50 / 2021-08-05 19:11:11

Molecular docking analysis of interaction between CaM-F142L and the CaV1.2 channel

Calmodulin mutant; Molecular docking; CaV1.2 channel; Long QT syndrome

It is reported that calmodulin (CaM) mutations are associated with severe long QT syndrome (LQTS), and induced a weakening of Ca²⁺-dependent inactivation (CDI) of Ca_V1.2 channel. Long QT syndrome (LQTS) is an hereditary or acquired disease. It is clinically manifested as cardiac dysfunction, occasional recurrent syncope and epilepsy, arrhythmia, and even sudden death. CaM-F142L is a critical missense variant associated with LQTS, which located in EF-hand IV region of CaM. However, the interaction of this CaM mutant with the Ca_V1.2 channel has not been determined. In our previous study, we have already found that CaM-WT can bind with N terminus (NT) and C terminus (CT) of cardiac Ca_V1.2 channel under different Ca²⁺ concentration. In this study, we first set up the the three-dimensional structure of CaM-F142L using the I-TASSER protein structure and function prediction server, and then try to explore the interaction between CaM-F142L and the C-terminus and N-terminus of cardiac Ca_V1.2 channel (PreIQ, IQ, PreIQ-IQ, CT1, NT) by molecular docking method. Finally, the interaction results were verified by utilizing a semiquantitative pull-down assay. The results showed that the three-dimensional structure of CaM-F142L was successfully constructed, and it still have the ability to bind with PreIQ, IQ, PreIQ-IQ, CT1 and NT. In addition, we compared the conformation changes of the binding of the wild type CaM and the mutant CaM with the Ca_V1.2 channel. The binding conformation of CaM-F142L with the Ca_V1.2 channel were different from those of CaM, and the binding site also changed.

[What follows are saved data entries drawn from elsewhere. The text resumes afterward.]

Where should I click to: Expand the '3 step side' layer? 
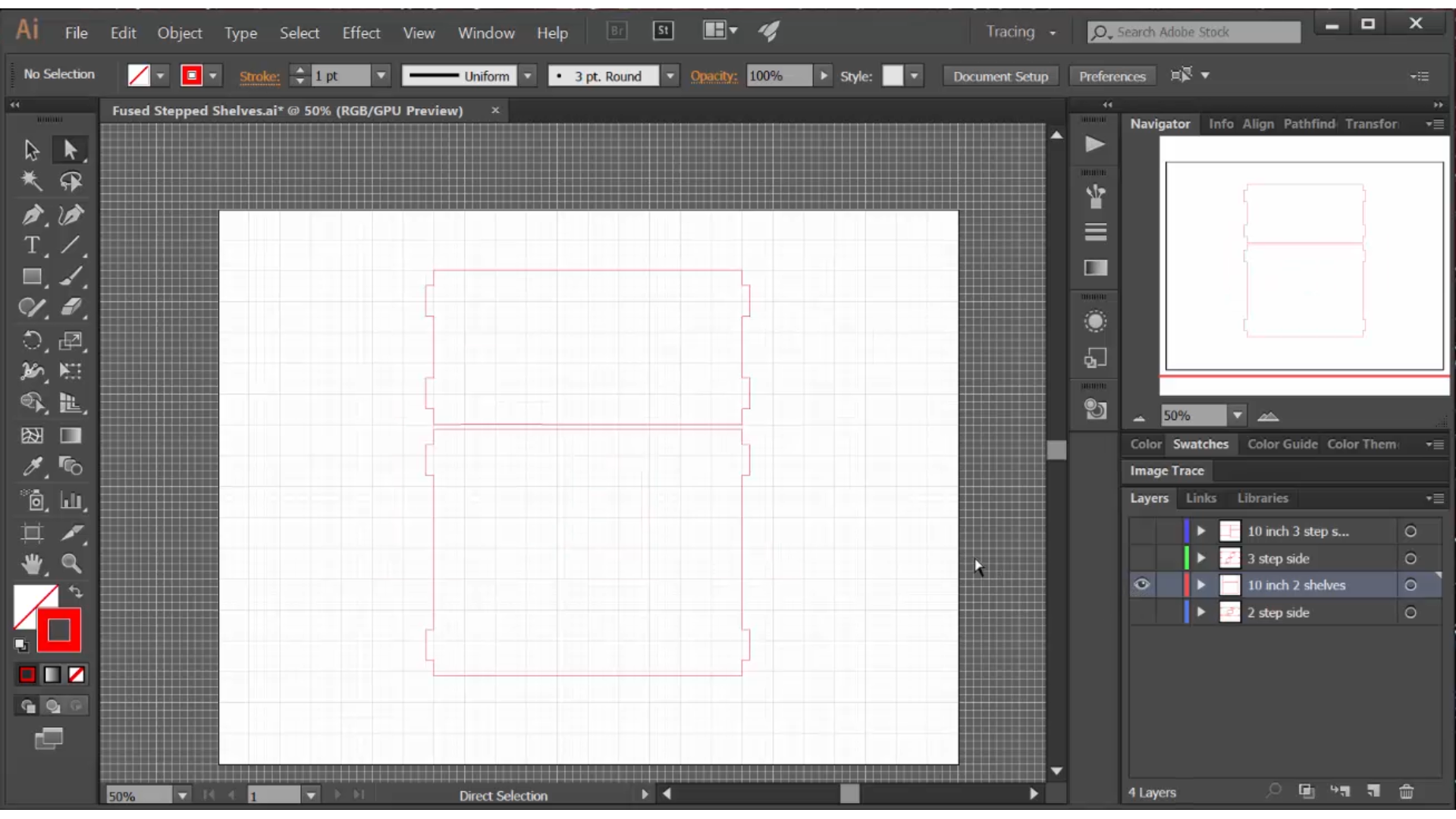coord(1201,558)
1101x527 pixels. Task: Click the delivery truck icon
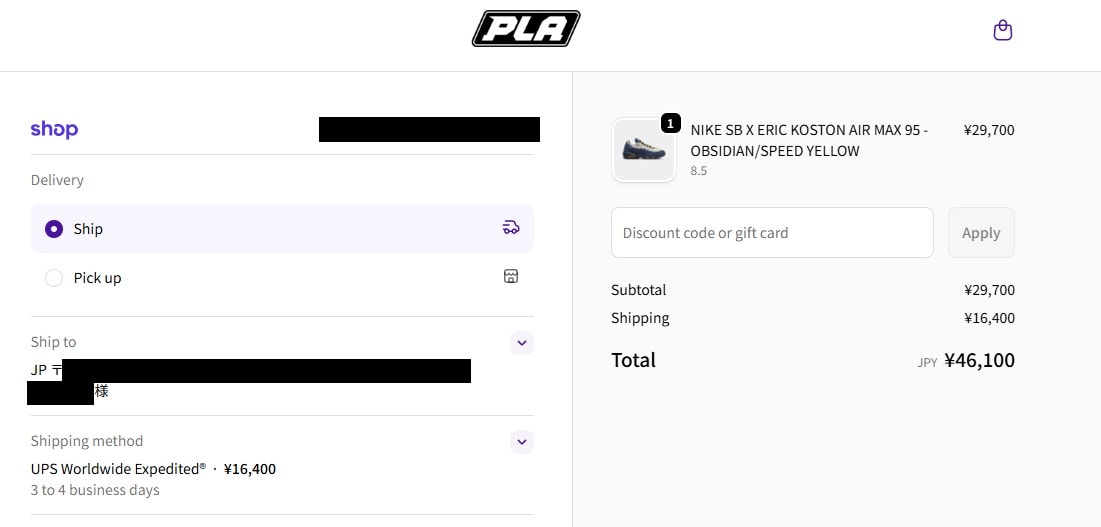click(511, 228)
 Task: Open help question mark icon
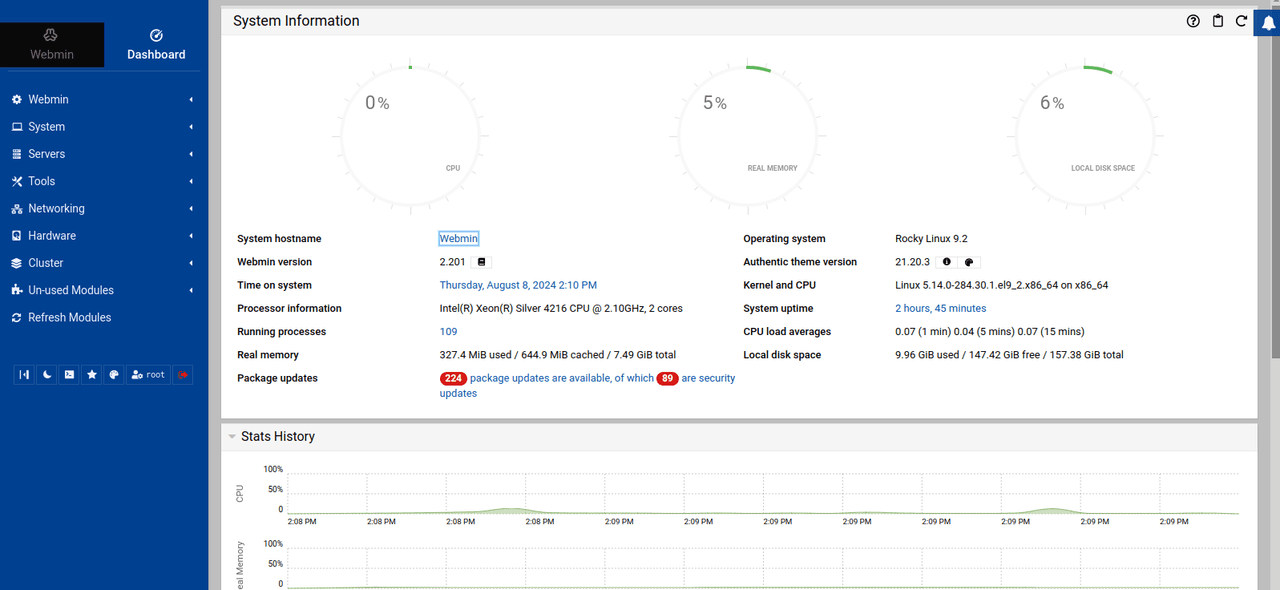(x=1193, y=21)
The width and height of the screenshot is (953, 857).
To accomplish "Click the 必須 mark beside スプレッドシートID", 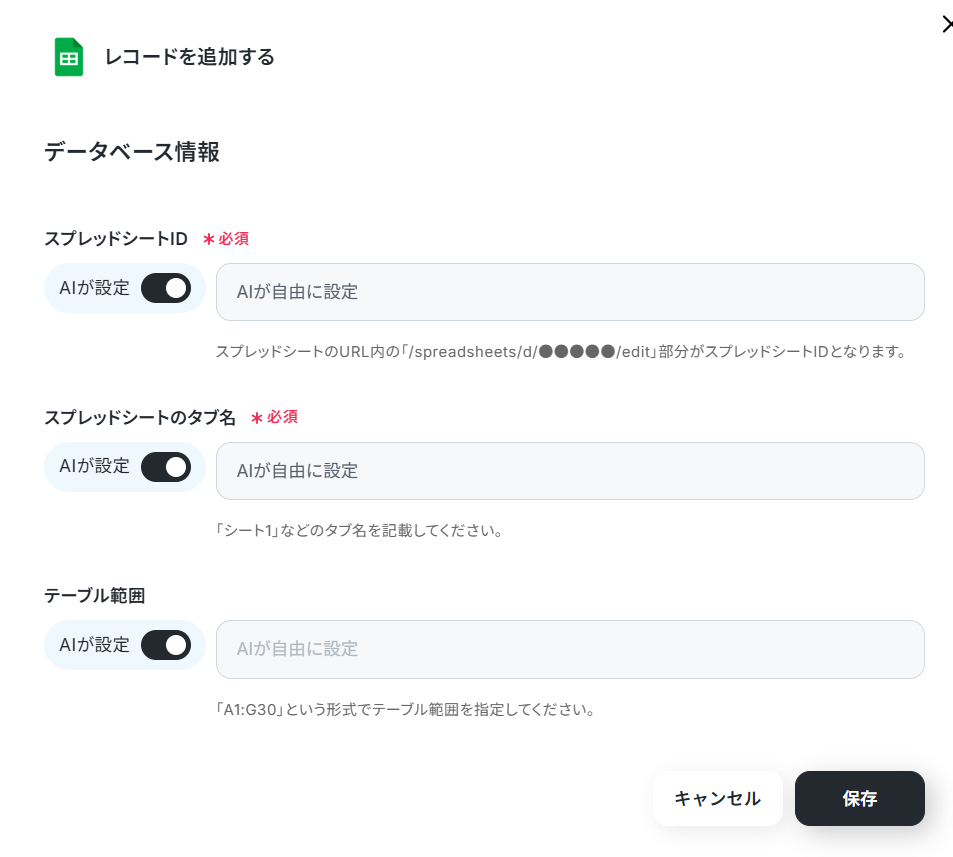I will tap(226, 239).
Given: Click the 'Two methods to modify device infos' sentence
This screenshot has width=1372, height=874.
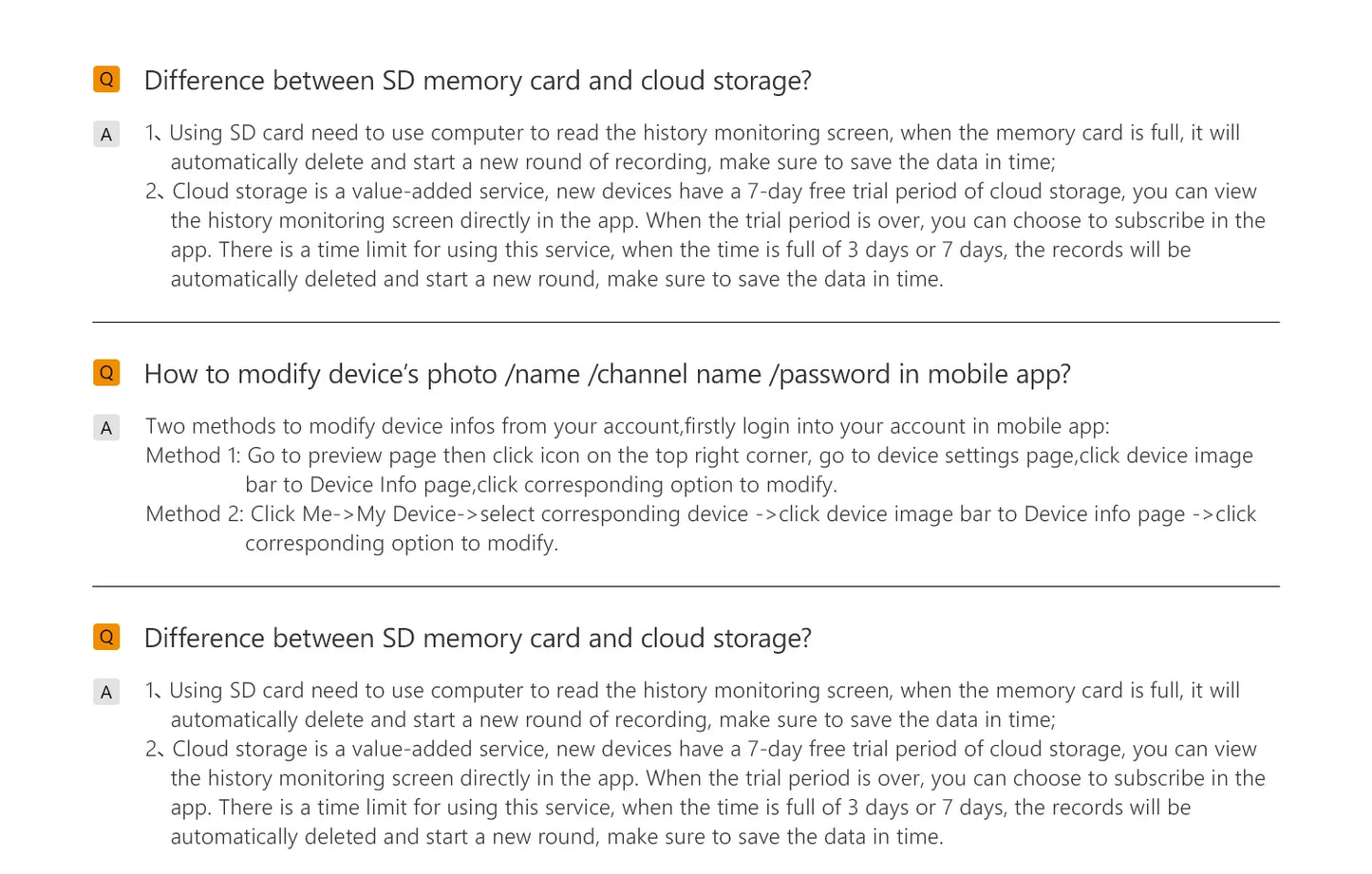Looking at the screenshot, I should [627, 426].
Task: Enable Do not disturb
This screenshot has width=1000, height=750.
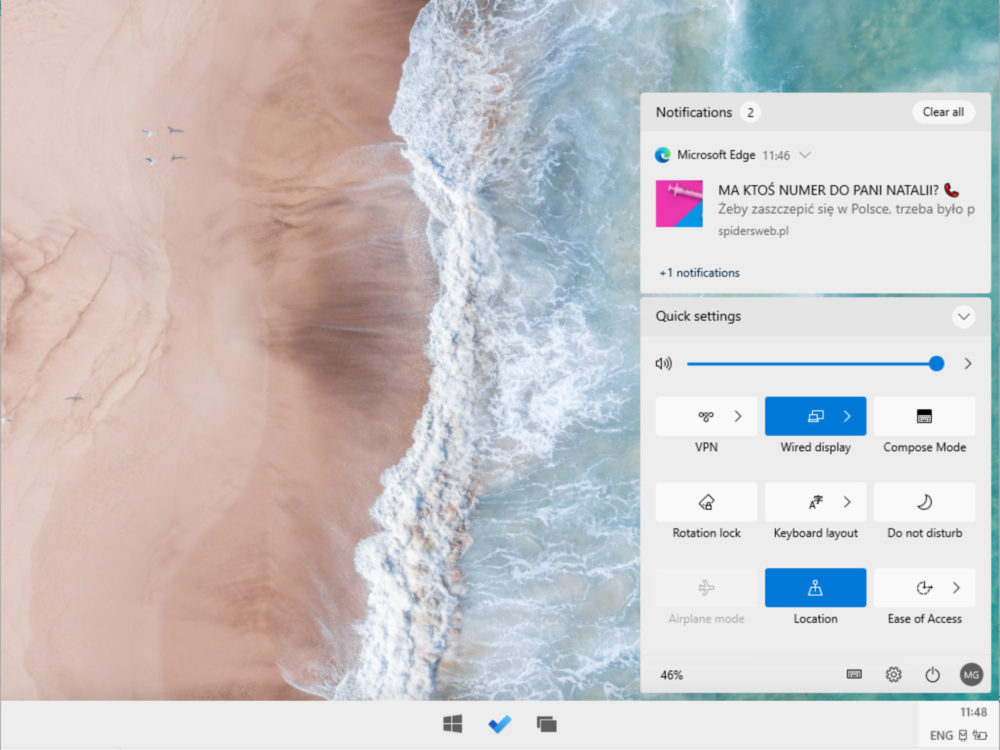Action: pyautogui.click(x=924, y=502)
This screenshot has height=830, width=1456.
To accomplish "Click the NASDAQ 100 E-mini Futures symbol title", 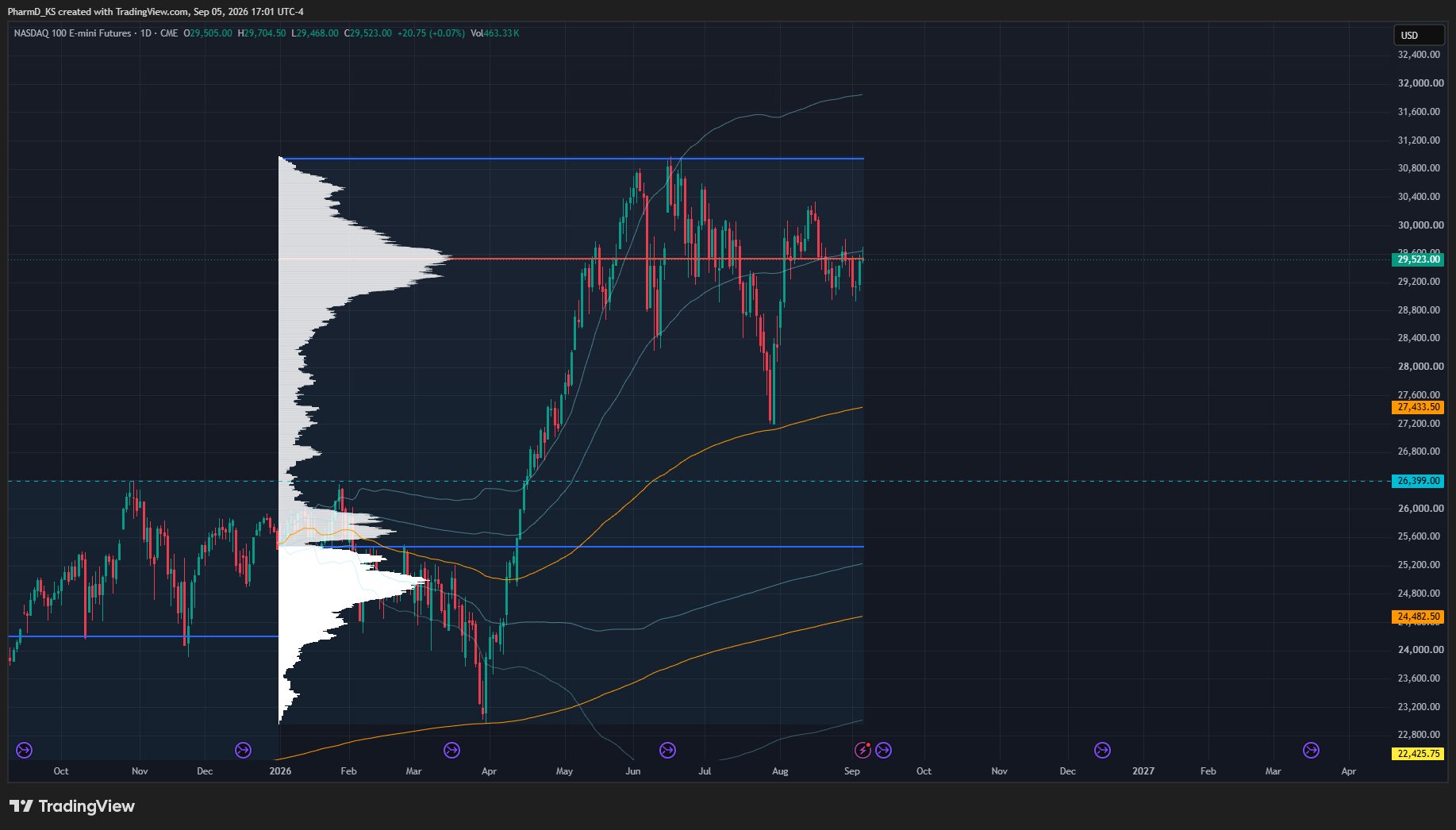I will coord(72,33).
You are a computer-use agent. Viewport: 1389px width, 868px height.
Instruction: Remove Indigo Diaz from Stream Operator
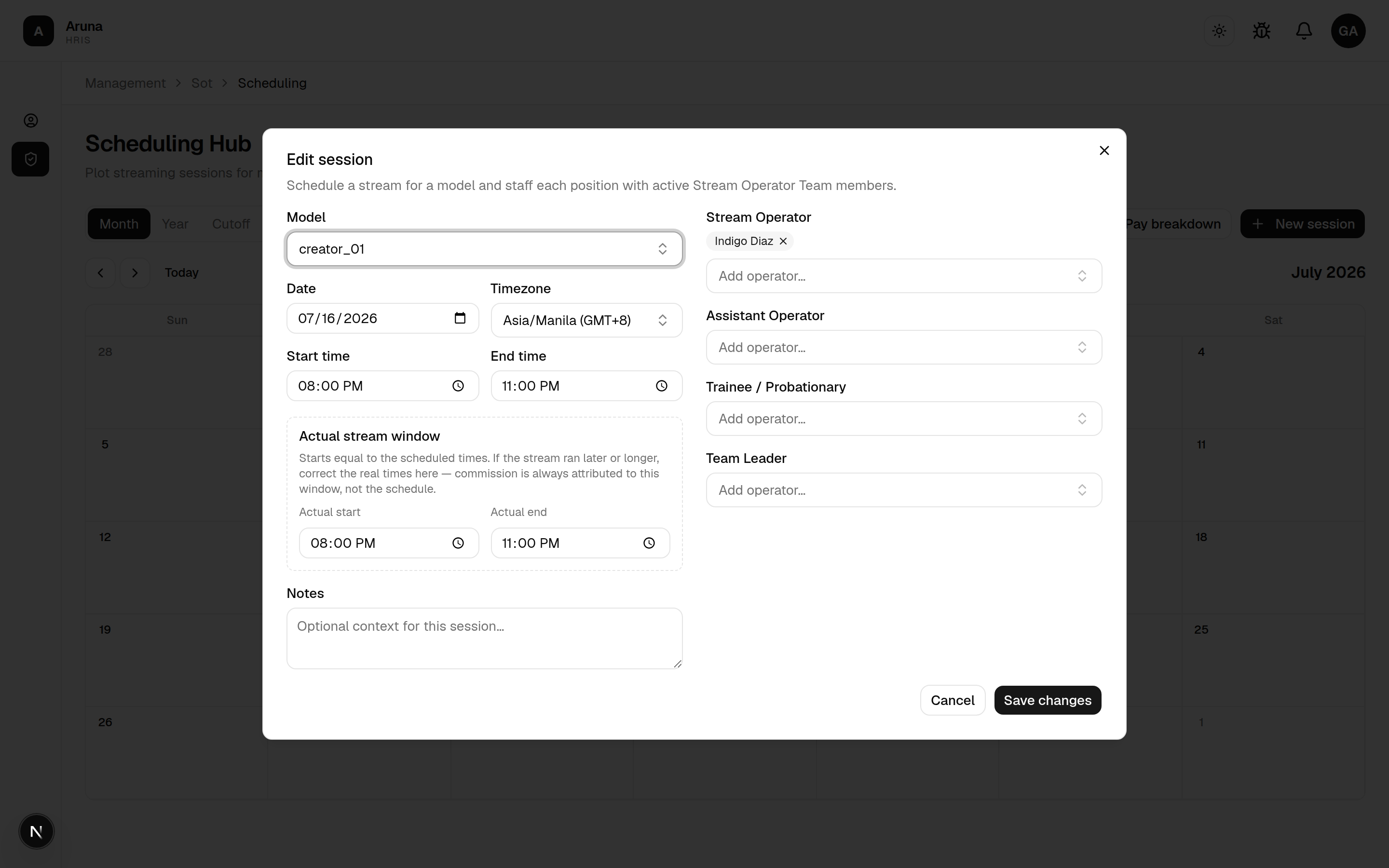click(783, 241)
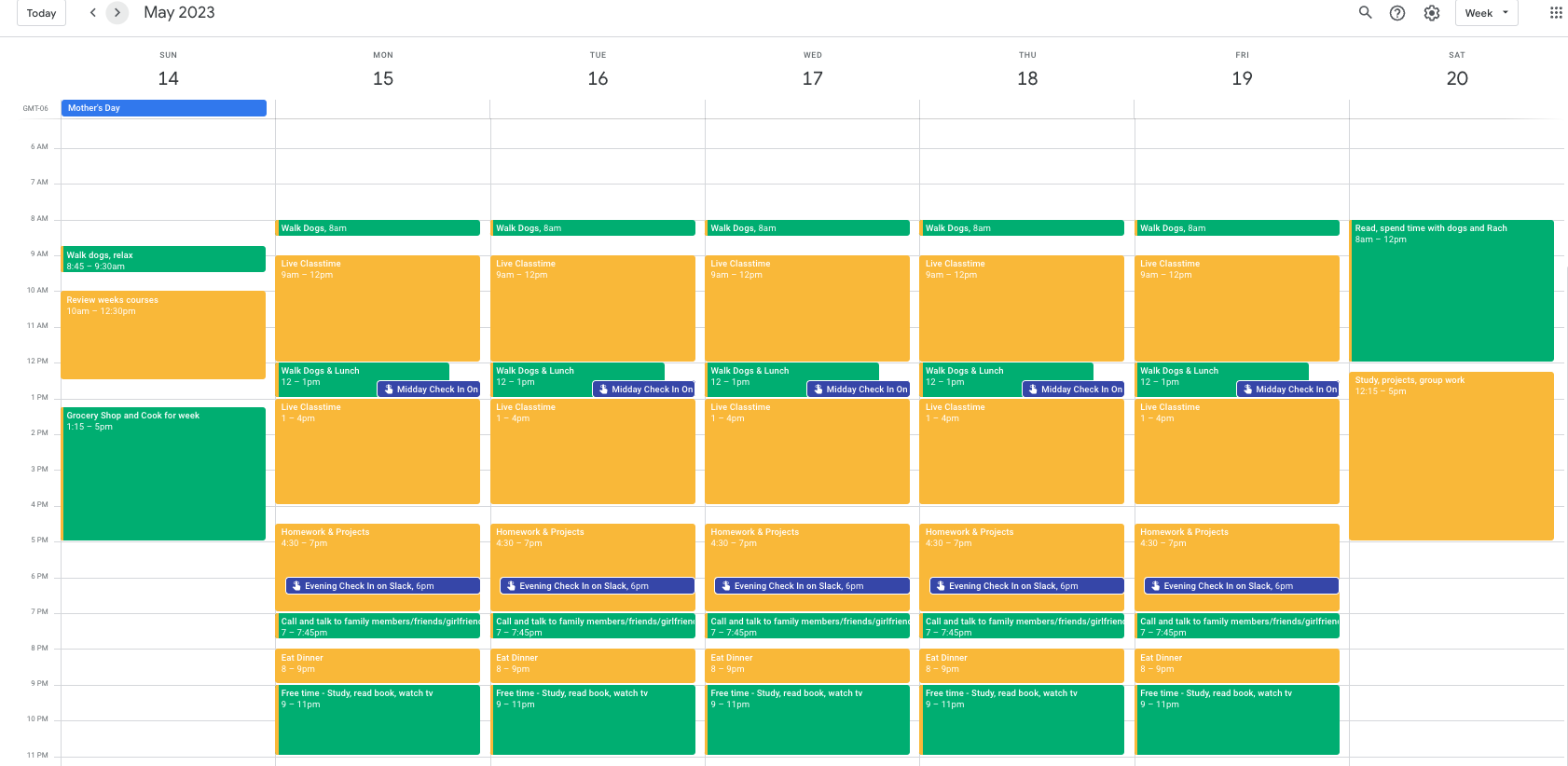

The docking results were verified by GST pull-down method, which CaM-F142L can bind with PreIQ/IQ/PreIQ-IQ/CT1/NT at different Ca²⁺ concentration (≈free, 2 mM, 10 μM, 100 nM) with a protein-concentration dependent manner. These data imply that the identified LQTS-associated variants CaM-F142L disrupts the binding with cardiac Ca_V1.2 channel and provide possible therapeutic targets and ideas for treat of CaM mutant related cardiovascular diseases.